# though i'd share(this is helarious)



## 12-RING SHOOTER (Jul 27, 2010)

so i bought myself a carter insatiable, and i was practicing in the basement, and i forgot it was a thumb release, and i tried to adjust my hand like i can with my hinge by using the thumb peg, and i hit the trigger in mid draw, and hit myself in the face... the arrow went into the TV behind the bar, and i never told my dad, but he just found out, and laughed is arse off.. heres a pic.


----------



## N7709K (Dec 17, 2008)

look at the terrible penetration, musta been shooting rage


----------



## 12-RING SHOOTER (Jul 27, 2010)

haha, we just put an arrow back in the hole, to take a pic


----------



## ncbowhnter (Mar 30, 2009)

stories like this make me feel a little better about some of the stuff that I do. good stuff


----------



## mike 66 (Jan 21, 2010)

you made my morning.... lol:shade:


----------



## hunter14 (Oct 14, 2009)

mike 66 said:


> you made my morning.... lol:shade:


x2, That's hilarious!
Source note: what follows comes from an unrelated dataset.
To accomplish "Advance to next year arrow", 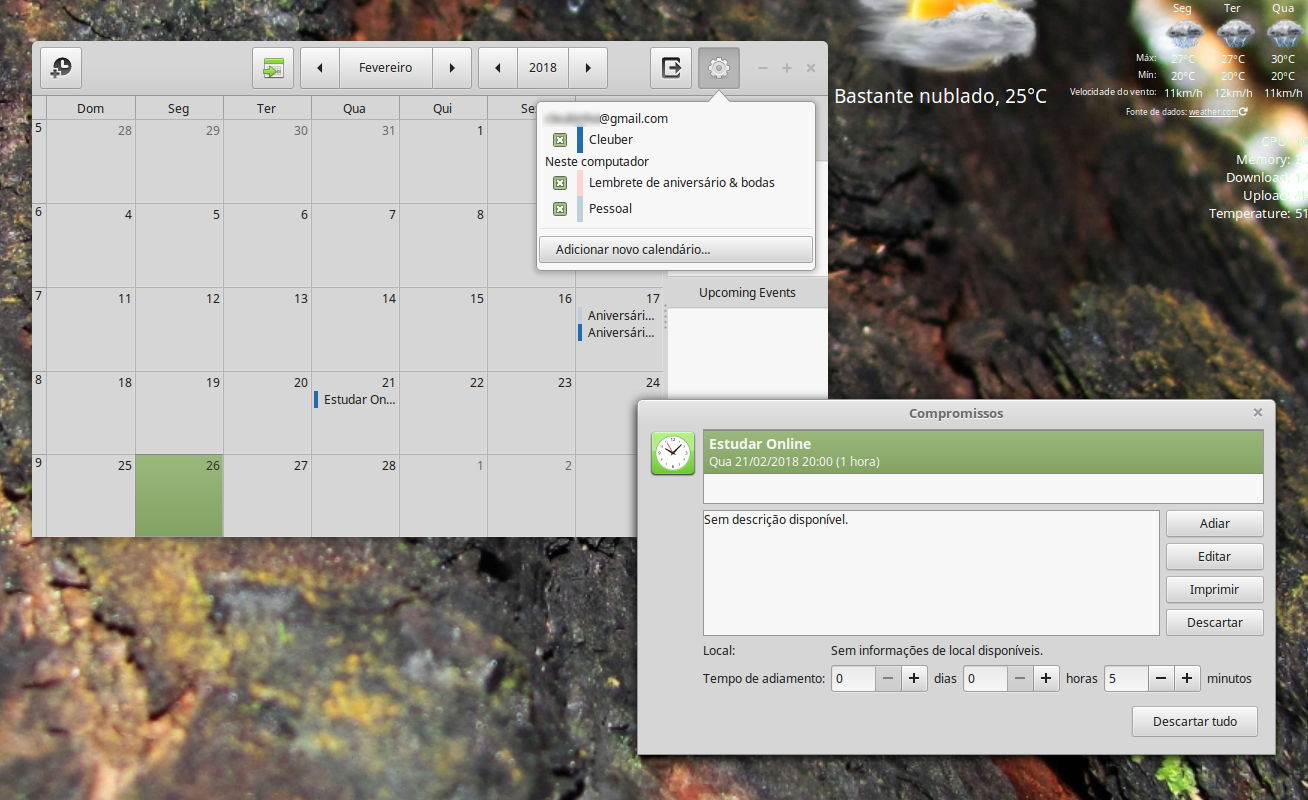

Too bad the tv wasn't a plasma or an lcd. Thats awesome man!


----------



## 12-RING SHOOTER (Jul 27, 2010)

went and shot spots this morning. my new personal best BY FAR!!! 300 56x


----------



## SET THE HOOK (Dec 30, 2004)

300 56 Xs and you go and shoot my tv??


----------



## NMYoungGun (May 29, 2009)

N7709K said:


> look at the terrible penetration, musta been shooting rage


 Haha good stuff. 

Id leave the arrow in there, nice conversation piece. :wink:


----------



## outdoorsman3 (Nov 15, 2010)

awesome haha.

man you rage haters  when i shoot my deer with my new rage ill make a video " walking the red carpet " ill show you :icon_1_lol:


----------



## arhoythunter (Aug 3, 2010)

Is red carpert even the word?
Btw niceshot. Lol


----------



## hoytarcherygal (Sep 13, 2010)

nice! its all good i hit the water pipe in our basement didnt change the sight...oops blonde moment lol


----------



## isaacdahl (Feb 27, 2010)

I heard that even your dad thought it was funny (at least he wasn't mad)lol!


----------



## bardman (Oct 18, 2006)

Good stuff. Leave the arrow or put it back that is a classic


----------



## s4 shooter (Aug 15, 2008)

dude my neighbor did this last summer he was shooting in his garage and he hit a worn out spot in the target and sent the arrow through the wall and hit his new HD tv


----------



## corpralbarn (Jan 21, 2009)

hoytarcherygal said:


> nice! its all good i hit the water pipe in our basement didnt change the sight...oops blonde moment lol


Ive forgotten to change my sight before(right after I got it.) luckily I had it set on 20 and was shooting 40 so it came up short intead of going over.


----------



## MAbowhunter11 (Dec 14, 2010)

i shot out my sisters window. when i was younger of coarse


----------



## huntergal111 (Aug 20, 2007)

Dude, wow! hahahahaha ok that's funny!!!!! lol. nice shot. I did that on an outdoor course once. my first time shooting outdoors (it was the Necedah broadhead shoot and I got 2nd in the adult class but anyways) and I was oh a 24 yard shot or something and I was at full draw when I went to adjust, shooting a carter insatiable 3, and hit the thumb triger. I slapped my arm, with a monster that really hurts lol, and it missed the target by about an inch. I reshot the arrow for half the points and wound up getting a 15 so I got 7 points on that target but I just couldn't believe it haha.


----------



## .22outdoorsmen (Jul 6, 2010)

Haha thats awesome.


----------



## hoytarcherygal (Sep 13, 2010)

haha try shooting like 10ft away with a 30m sight setting


corpralbarn said:


> Ive forgotten to change my sight before(right after I got it.) luckily I had it set on 20 and was shooting 40 so it came up short intead of going over.


----------



## texashoghunter (Dec 26, 2010)

That's hilarious!!


----------



## N7709K (Dec 17, 2008)

i've shot my house (inside, let of release, don't ask how) and one of the cabins at the resort


----------



## illinibuck (Jan 31, 2011)

Holy cow.
Thats just hilarius!
btw
nice scores and sweet bow!
My dad has a gt500 and I have a fire.


----------



## fitting4u (Jan 23, 2011)

My dad would kill me but this is really funny


----------



## bow hunter11 (Dec 7, 2010)

how do you shoot a 300 with 56x's, and then shoot your tv


----------



## 12-RING SHOOTER (Jul 27, 2010)

bow hunter11 said:


> how do you shoot a 300 with 56x's, and then shoot your tv


read the story better, i shot the tv, with a different release, i went and used my hinge, and shot the 300...AFTER i shot the tv


----------



## corpralbarn (Jan 21, 2009)

ive learned the hard way to make sure the loop on your release is burned well.


----------